ÖH zu Bildungsvolksbegehren: hoffen auf wichtige Impulse

Kapazitäten sind kein Naturgesetz sondern politische Entscheidung

Wien (OTS) - Beim heutigen parlamentarischen Ausschuss zum Bildungsvolksbegehren stehen erstmals die Hochschulen auf der Tagesordnung. "Die Hochschulpolitik ist nicht gerade das Steckenpferd der Regierung, umso mehr ist zu hoffen, dass der Ausschuss zum Bildungsvolksbegehren wichtige Impulse geben wird", so Angelika Gruber vom Vorsitzteam der ÖH. "Es wäre schon mal ein Guter Anfang die im Volksbegehren vorhandene Forderung nach 2 Prozent des BIP endlich ernst zu nehmen, anstatt die Hochschulen weiter zu Tode zu sparen."

"Unser Finanzierungsmodell zeigt, dass sich die Studierendenzahlen nicht an den Kapazitäten, sondern umgekehrt, die Kapazitäten an den zu erwartenden Studierendenzahlen orientieren sollten", so Martin Schott vom Vorsitzteam der ÖH. "Kapazitäten sind kein Naturgesetz, sondern eine politische Entscheidung. Das sollten alle Ausschussmitglieder im Kopf behalten. Die Ausfinanzierung und der Ausbau des Hochschulsektors muss oberste Priorität haben."

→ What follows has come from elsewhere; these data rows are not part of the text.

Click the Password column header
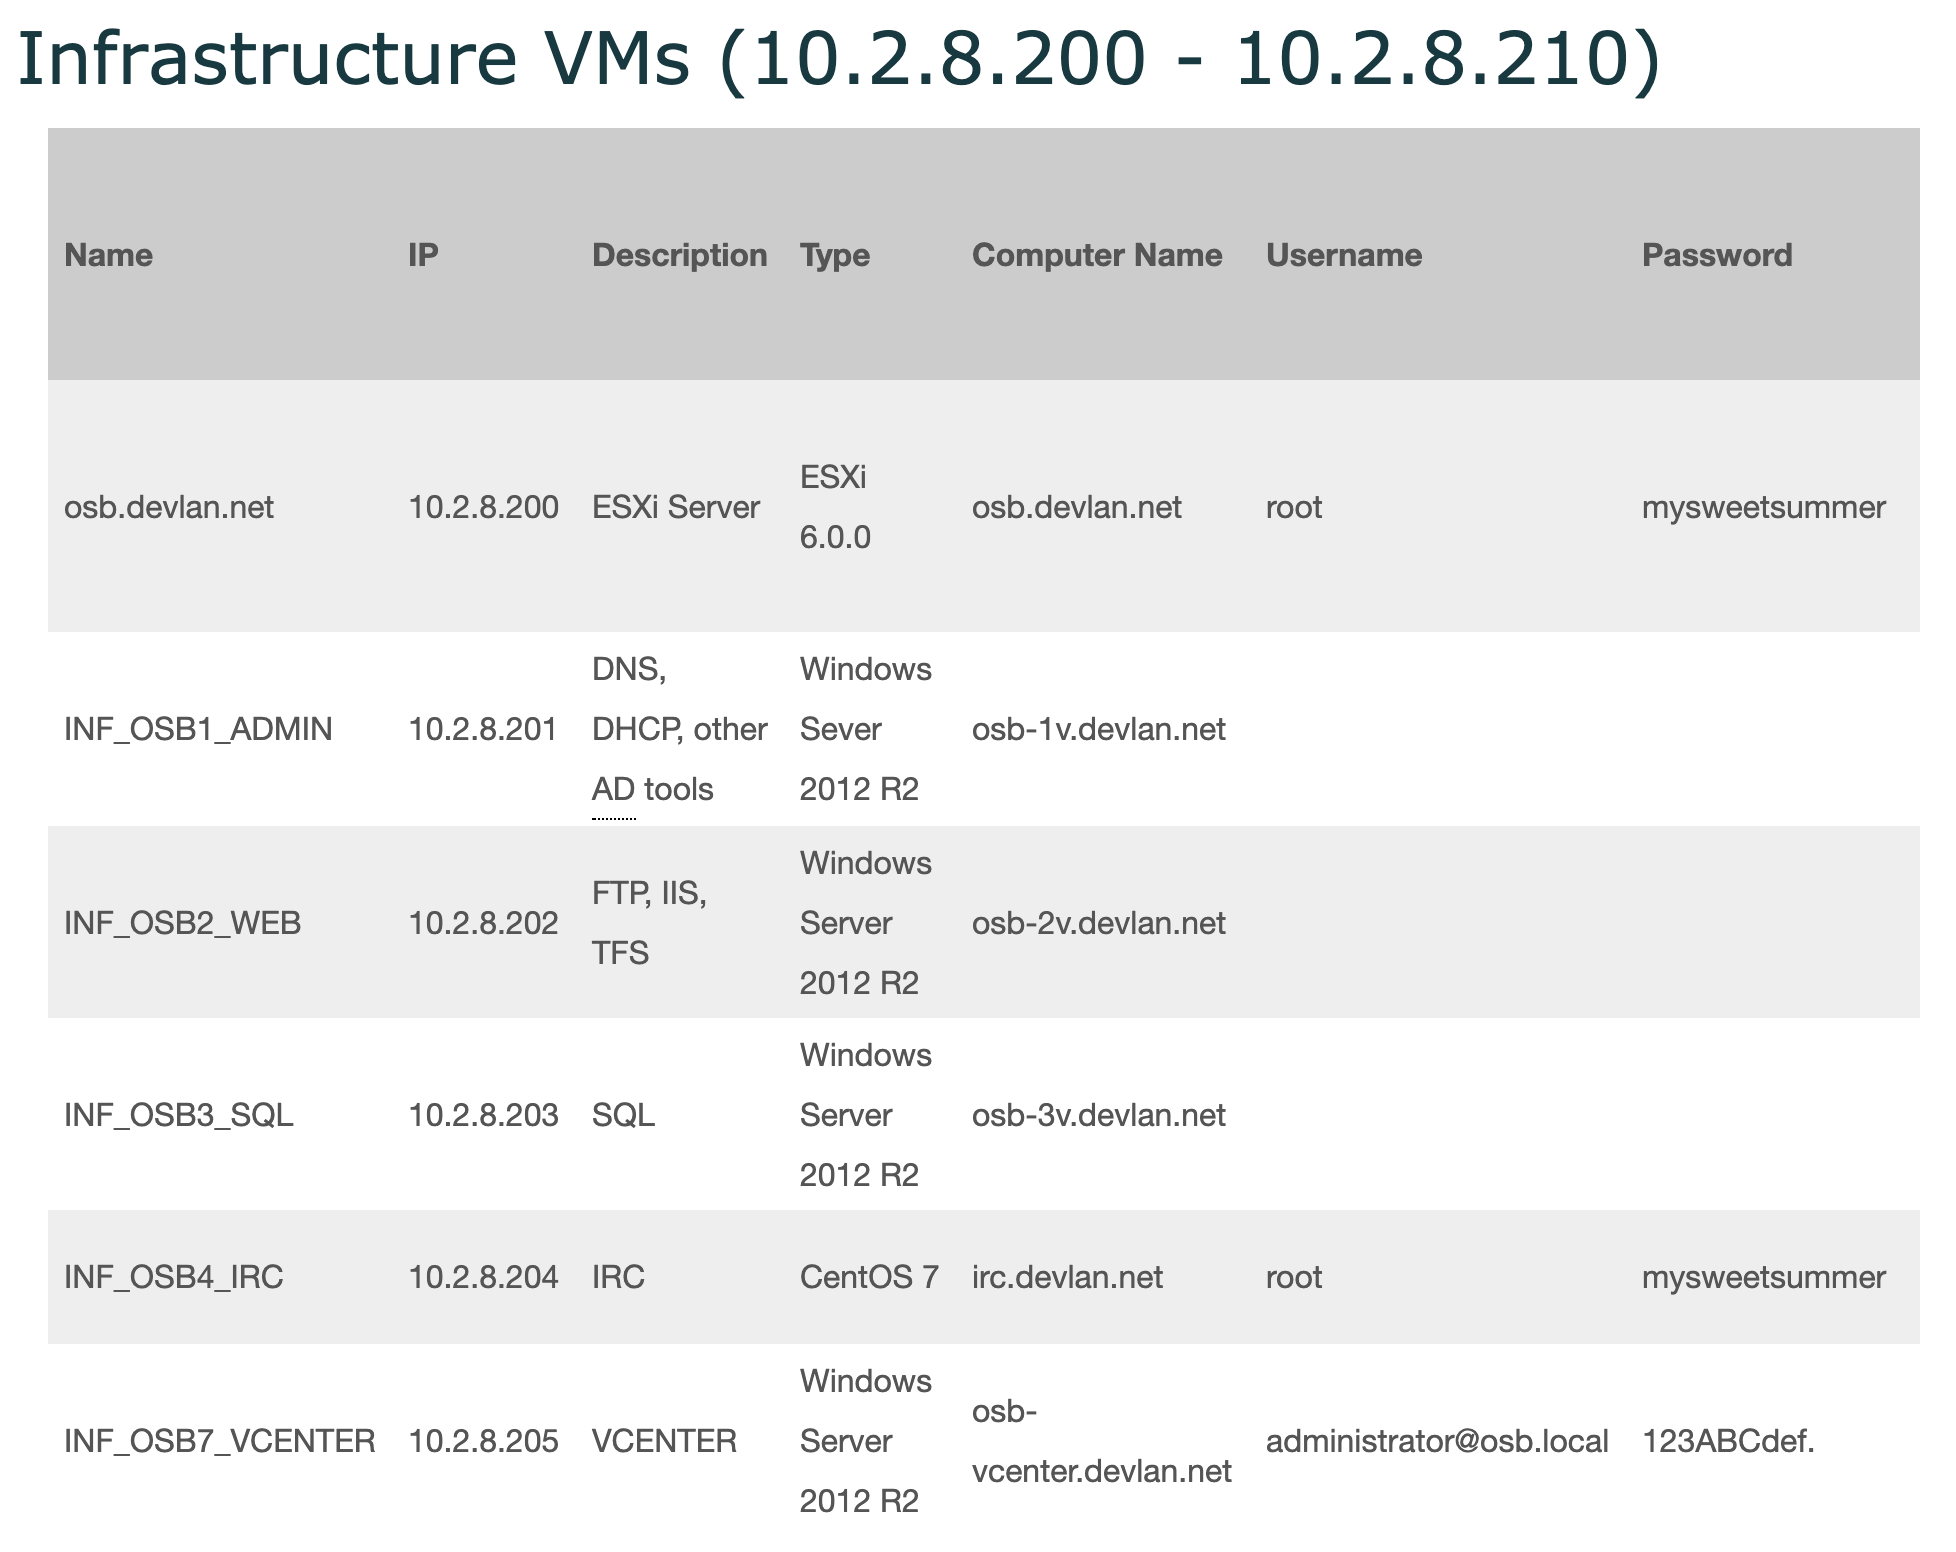 pyautogui.click(x=1717, y=255)
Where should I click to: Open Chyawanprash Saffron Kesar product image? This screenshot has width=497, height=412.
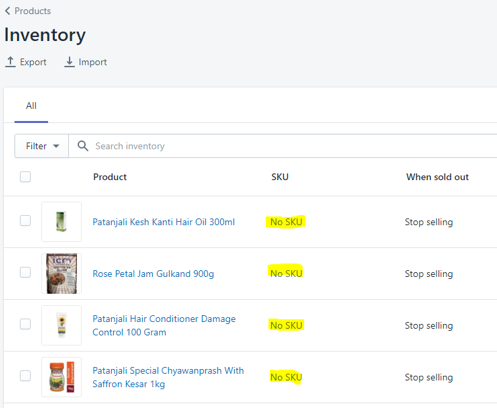coord(61,377)
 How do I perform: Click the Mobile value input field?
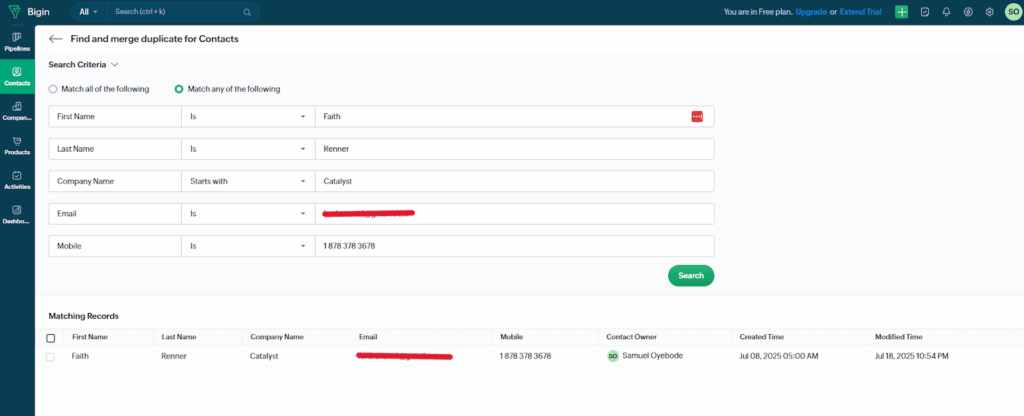tap(513, 246)
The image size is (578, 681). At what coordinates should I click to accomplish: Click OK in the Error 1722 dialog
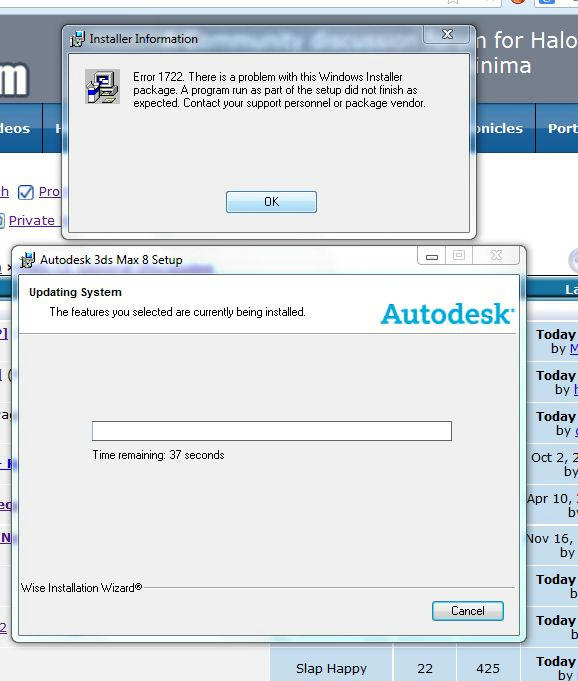point(271,202)
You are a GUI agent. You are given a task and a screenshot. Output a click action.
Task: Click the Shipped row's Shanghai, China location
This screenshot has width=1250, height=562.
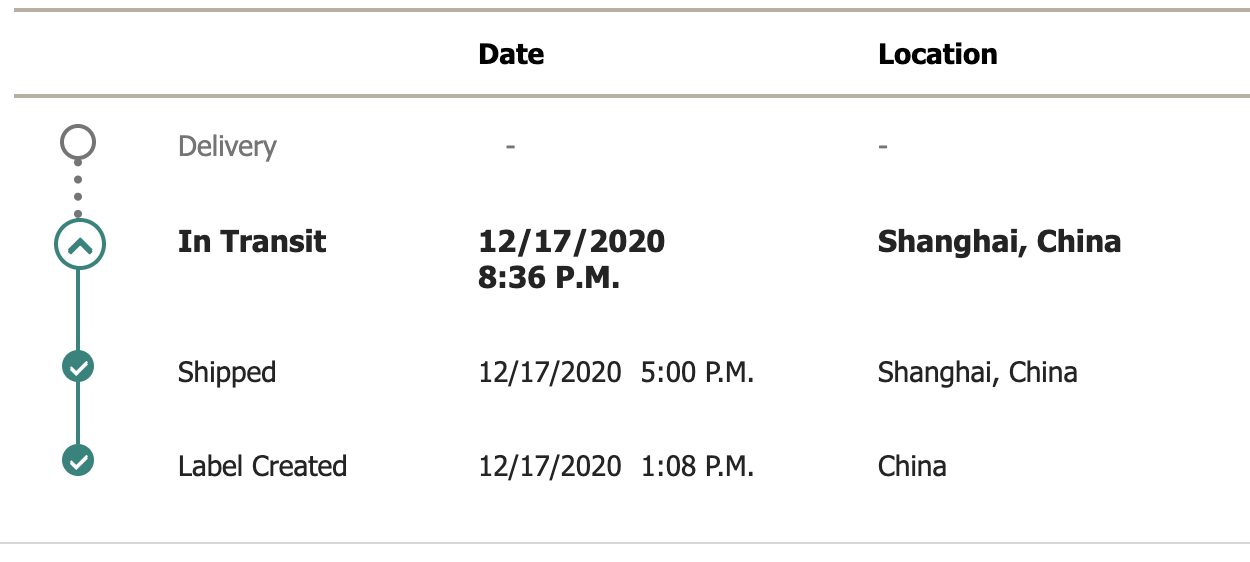click(x=977, y=373)
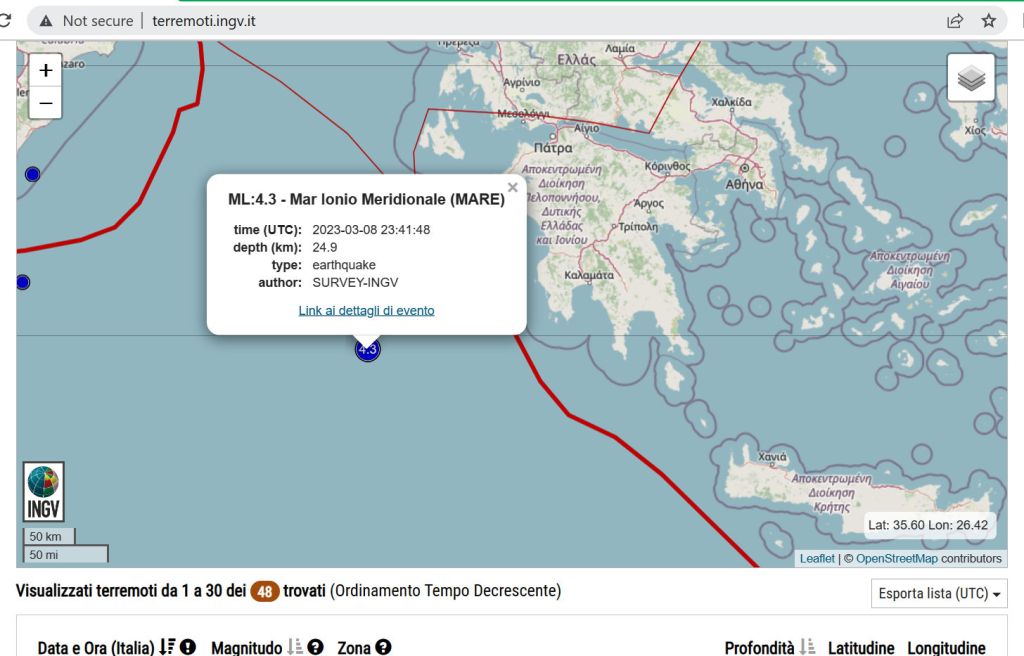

Auch wenn in den Forderungen des Bildungsvolksbegehrens einige gute Ansäte zu erkenne sind, fehlt es doch an vielen Stellen an Substanz. "Im heutigen Ausschuss werden plakative Stehsätze nicht ausreichen, wenn es tatsächlich darum gehen soll im Hochschulbereich endlich etwas zu bewegen", so Peter Grabuschnig, ÖH Generalsekretär. "Als wichtiges Nachschlagewerk ist daher allen heute geladenen Personen Forum Hochschule ans Herz zu legen. Hier wird nicht nur an der Oberfläche gekratzt, sondern ausgehend von fundierten Problemanalysen umfangreiche Lösungen diskutiert."